### EXERCISE DESCRIPTION
From the line containing "This screenshot has height=1109, width=1400." down to the final line of the entries below, restate each line word for word and add nothing.

Records from a data source:
=-=-=-=-=
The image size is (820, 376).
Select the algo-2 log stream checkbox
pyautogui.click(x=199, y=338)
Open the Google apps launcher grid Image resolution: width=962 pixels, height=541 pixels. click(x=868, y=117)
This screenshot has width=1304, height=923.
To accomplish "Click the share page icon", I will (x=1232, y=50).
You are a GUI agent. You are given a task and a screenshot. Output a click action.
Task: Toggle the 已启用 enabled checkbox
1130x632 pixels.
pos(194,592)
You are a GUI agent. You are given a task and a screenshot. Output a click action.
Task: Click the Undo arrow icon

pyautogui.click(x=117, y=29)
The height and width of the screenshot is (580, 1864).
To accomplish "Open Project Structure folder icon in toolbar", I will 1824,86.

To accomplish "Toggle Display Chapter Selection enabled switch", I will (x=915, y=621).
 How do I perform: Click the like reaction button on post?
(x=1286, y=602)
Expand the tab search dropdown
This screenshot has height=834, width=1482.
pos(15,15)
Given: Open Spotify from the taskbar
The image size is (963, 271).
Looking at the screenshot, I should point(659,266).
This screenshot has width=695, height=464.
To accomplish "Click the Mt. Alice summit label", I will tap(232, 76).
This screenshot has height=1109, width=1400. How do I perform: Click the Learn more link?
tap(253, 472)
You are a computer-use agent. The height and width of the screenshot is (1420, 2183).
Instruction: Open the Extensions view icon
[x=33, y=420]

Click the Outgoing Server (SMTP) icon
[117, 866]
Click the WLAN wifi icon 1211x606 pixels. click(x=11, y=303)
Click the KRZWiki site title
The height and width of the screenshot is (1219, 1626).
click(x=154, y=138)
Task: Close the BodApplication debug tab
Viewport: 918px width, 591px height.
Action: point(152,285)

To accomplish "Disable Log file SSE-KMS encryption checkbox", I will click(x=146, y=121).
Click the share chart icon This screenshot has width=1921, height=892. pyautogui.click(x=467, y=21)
=-=-=-=-=
### ANSWER TO THE EXERCISE
This screenshot has height=1109, width=1400. How do I perform: Click the Learn more link?
tap(253, 472)
You are a computer-use agent. The height and width of the screenshot is (1420, 2183).
Instruction: Open the Extensions view icon
[x=33, y=420]

Click the Outgoing Server (SMTP) icon
[117, 866]
Click the WLAN wifi icon 1211x606 pixels. click(x=11, y=303)
Click the KRZWiki site title
The height and width of the screenshot is (1219, 1626).
click(x=154, y=138)
Task: Close the BodApplication debug tab
Viewport: 918px width, 591px height.
Action: point(152,285)

To accomplish "Disable Log file SSE-KMS encryption checkbox", I will click(x=146, y=121).
Click the share chart icon This screenshot has width=1921, height=892. pyautogui.click(x=467, y=21)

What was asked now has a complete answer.